:: What to work on ::
Pictures are to be excluded. Please print only the lines from the one containing "Given: Click the" through the end of the data, exactly as they appear.

:: Recorded data ::
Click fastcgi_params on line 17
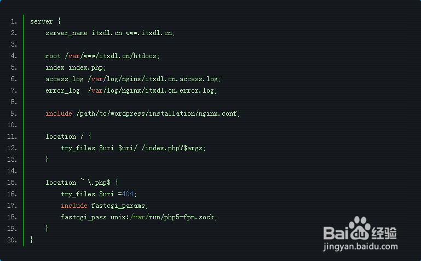Screen dimensions: 421x261 click(118, 206)
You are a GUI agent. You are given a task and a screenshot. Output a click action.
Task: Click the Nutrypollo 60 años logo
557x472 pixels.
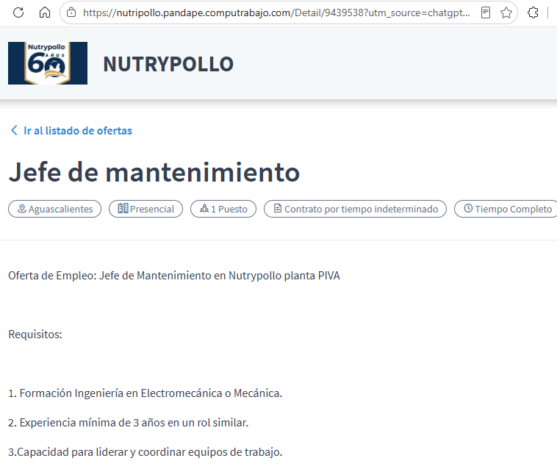pos(48,63)
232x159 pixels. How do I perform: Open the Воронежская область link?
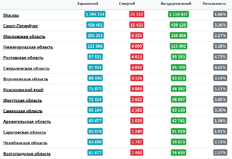point(26,79)
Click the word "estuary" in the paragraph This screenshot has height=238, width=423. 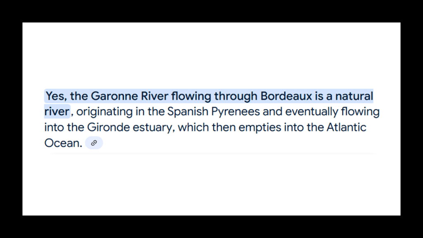153,127

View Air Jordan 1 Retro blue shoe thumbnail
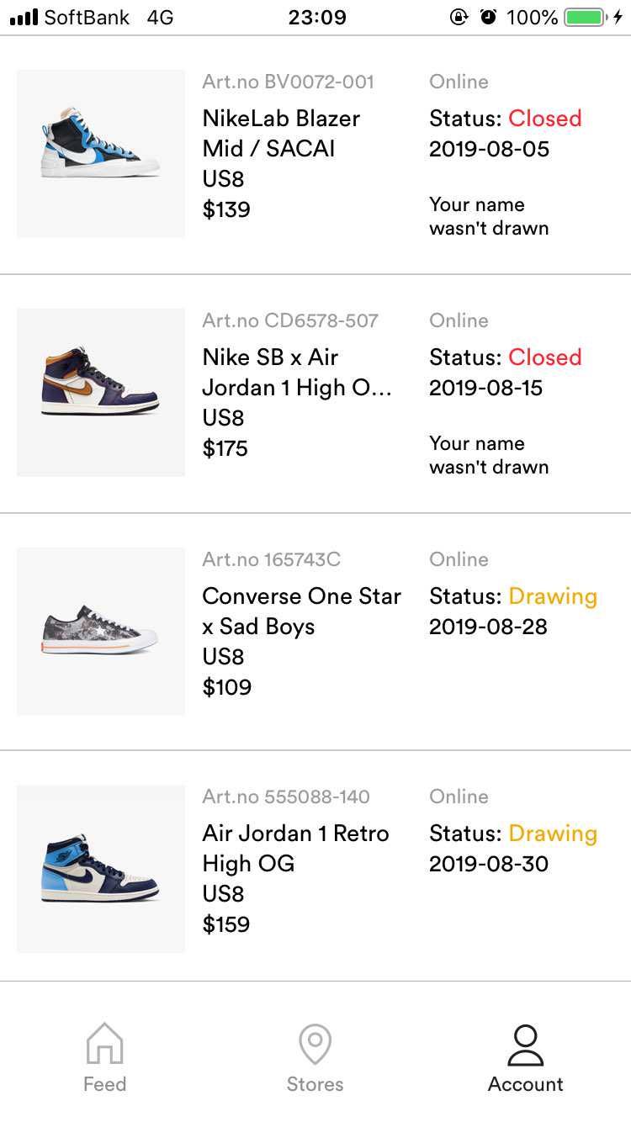pyautogui.click(x=101, y=869)
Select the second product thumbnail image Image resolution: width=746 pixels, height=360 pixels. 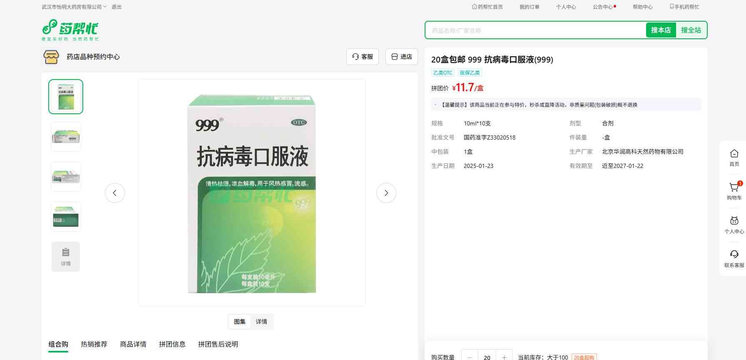coord(66,137)
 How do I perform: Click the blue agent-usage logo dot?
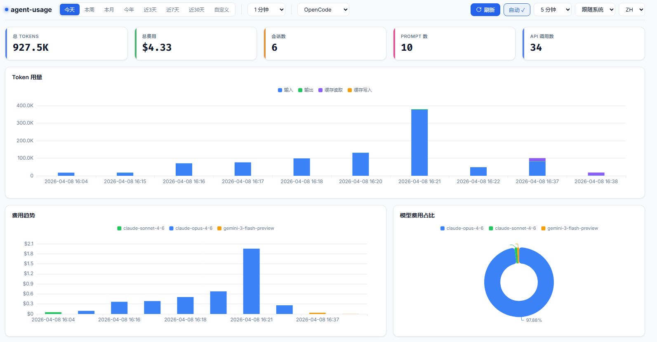pyautogui.click(x=7, y=9)
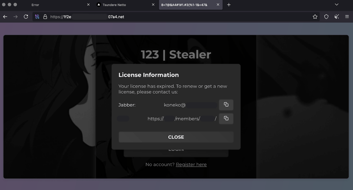This screenshot has width=353, height=190.
Task: Open the browser hamburger menu
Action: pos(347,17)
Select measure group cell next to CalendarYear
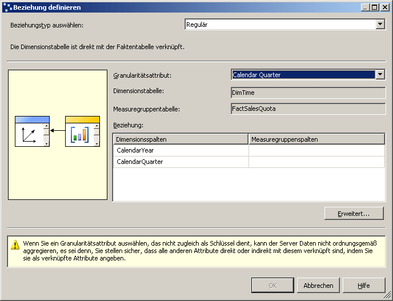 click(316, 150)
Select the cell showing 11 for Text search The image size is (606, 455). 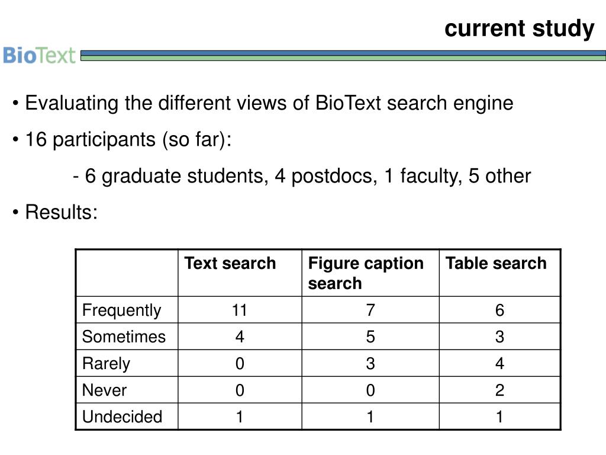[x=240, y=310]
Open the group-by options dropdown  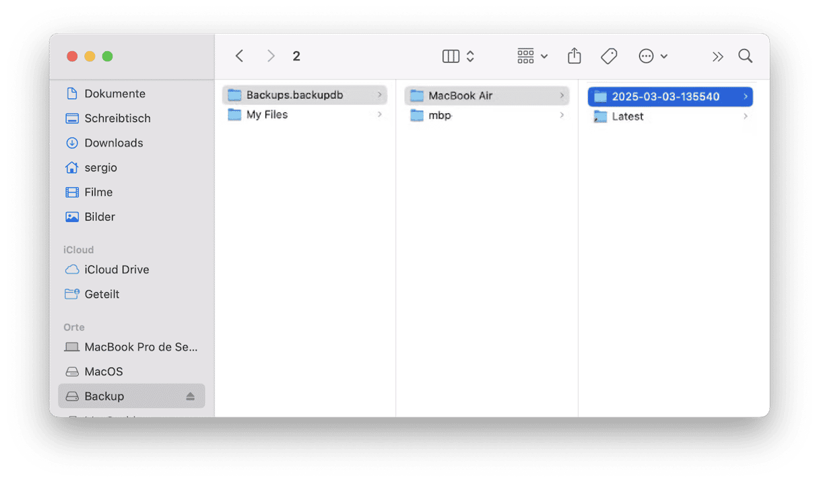532,57
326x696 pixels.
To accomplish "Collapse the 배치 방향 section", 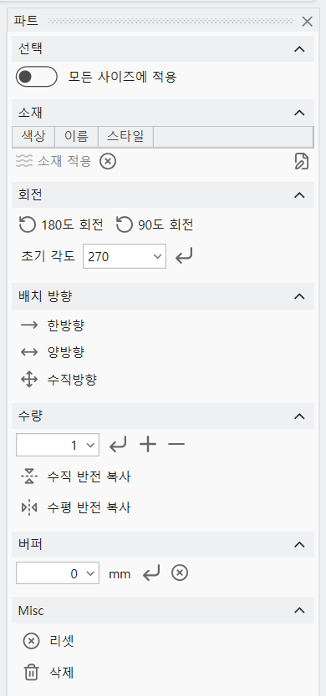I will click(x=300, y=296).
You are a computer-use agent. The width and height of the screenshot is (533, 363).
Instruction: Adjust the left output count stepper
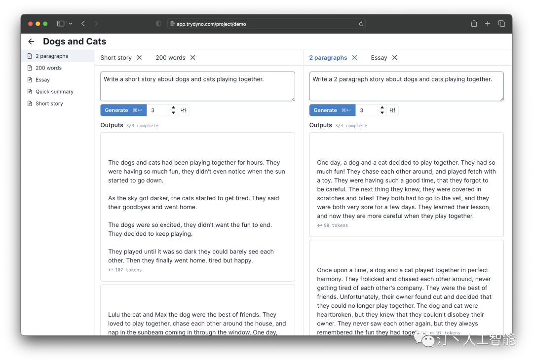(x=173, y=110)
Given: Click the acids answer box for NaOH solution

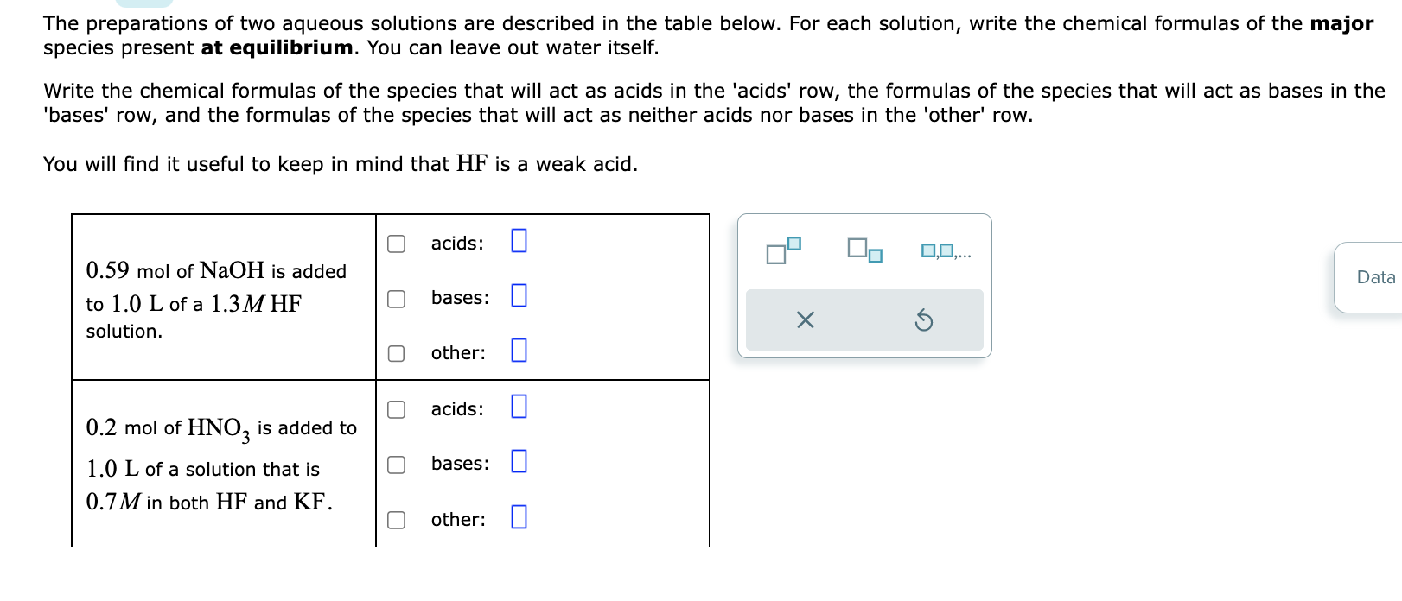Looking at the screenshot, I should (x=518, y=241).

:: Result of the task ::
Given: Click the acids answer box for NaOH solution

Looking at the screenshot, I should (x=518, y=241).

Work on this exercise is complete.